Loved in the South, banana pudding evokes nostalgia


By Kathleen Purvis

McClatchy Newspapers

CHARLOTTE, N.C.

A summer Sunday food memory, circa 1974: I’m sitting at the table watching while my mother makes banana pudding and my older sister discusses her latest date.

One talks about the frustrations of romance. The other listens, nodding, while patiently, steadily, assembling dessert.

Lining the casserole dish with vanilla wafers from a box. Slicing bananas and placing the circles just so.

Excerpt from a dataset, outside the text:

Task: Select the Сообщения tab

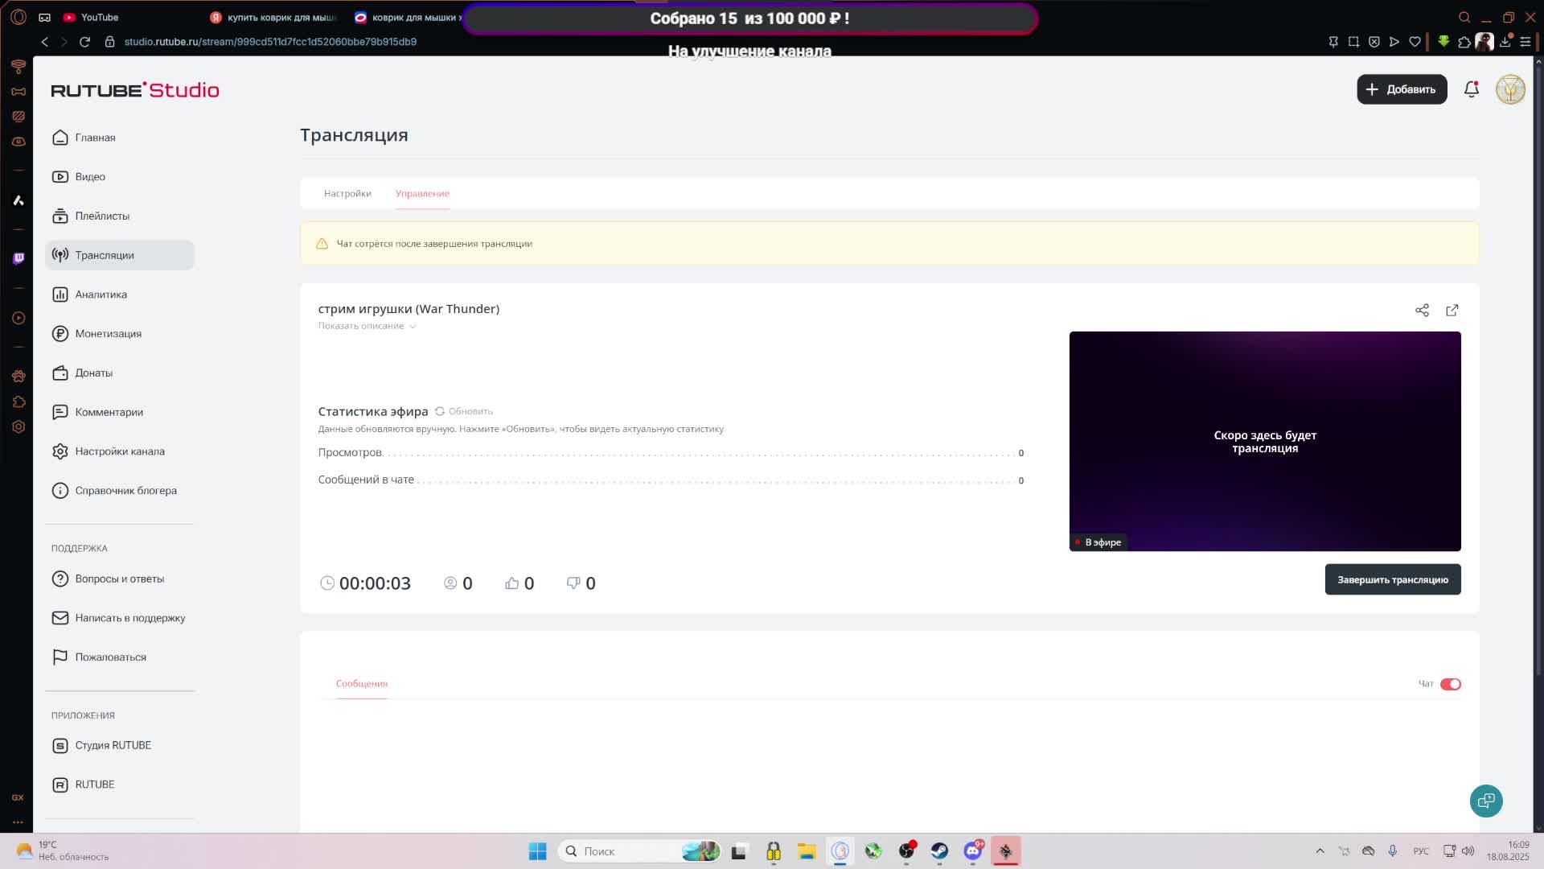Action: click(x=361, y=684)
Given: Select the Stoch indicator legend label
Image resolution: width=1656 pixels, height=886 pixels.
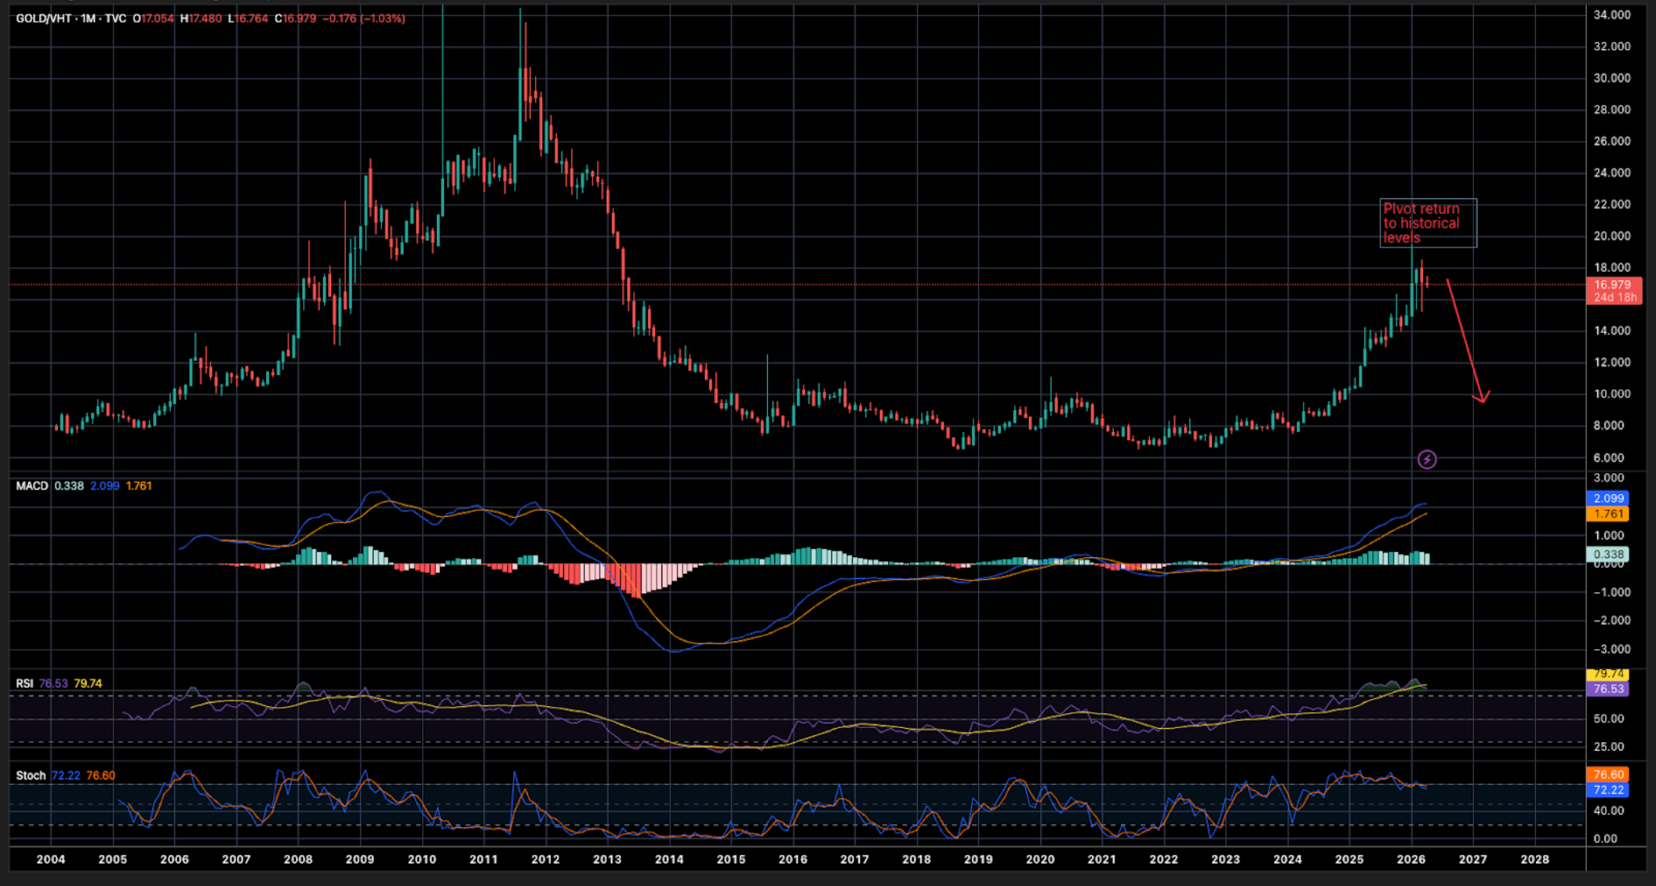Looking at the screenshot, I should click(31, 776).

Spooning on a layer of vanilla-flavored pudding.

Building the layers until the casserole is full, then covering it with a final layer of fluffy, white whipped topping.

The whole thing goes in the refrigerator to wait until supper, while the wafers soften into cakelike layers and the banana flavor tinges both pudding and cookies, melding into something that will be cool and sweet on a hot night.

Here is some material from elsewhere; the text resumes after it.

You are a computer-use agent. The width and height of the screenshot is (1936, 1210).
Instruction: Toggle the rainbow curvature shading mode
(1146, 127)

Watching them, I absorb a little about dating, a little about listening and a lot about taking time for both comfort and desserts.

ONLY IN THE SOUTH

Recently, I set out to explore banana pudding. I looked into instant puddings vs. homemade custards, into vanilla wafers vs. fancier fillers such s pound cake or ladyfingers.

I tried meringue toppings, whipped toppings and simple sprinklings of crushed cookies.

I fell in love with the banana pudding at Savor Cafe in Charlotte, N.C., where Lori Pearson’s vanilla wafers are homemade and the perfectly browned meringue is an impossibly smooth marshmallow creme.

Along the way, I wrestled with a mystery. Every source agrees that banana pudding is quintessentially Southern. It’s so connected to this part of the world that if you join the Southern Foodways Alliance this year, you’ll get a sticker declaring you a “Proud Citizen of the Banana Pudding Republic.”

At Carolinas’ barbecue restaurants, if dessert is offered at all, it is usually banana pudding. It can be made cheaply in big quantities and turned out in sheet pans or disposable aluminum trays at church potlucks.

But why is banana pudding Southern? Bananas are everywhere. In the U.S., they’re ahead of apples and oranges as the most consumed fruit. Nabisco’s Nilla Wafers are sold nationally, with the recipe on the box.

But banana pudding isn’t everywhere. I took an informal poll, checking with food-writing colleagues in four Northern cities.

In Milwaukee, banana pudding doesn’t show up at all, just banana cream pie. I had to explain the difference to my source there. In Minneapolis and Pittsburgh, food editors had seen it only in black-owned restaurants.

It is widespread in Chicago, where many Southern black families moved in search of work during the Depression. But it is still strongly connected to family events.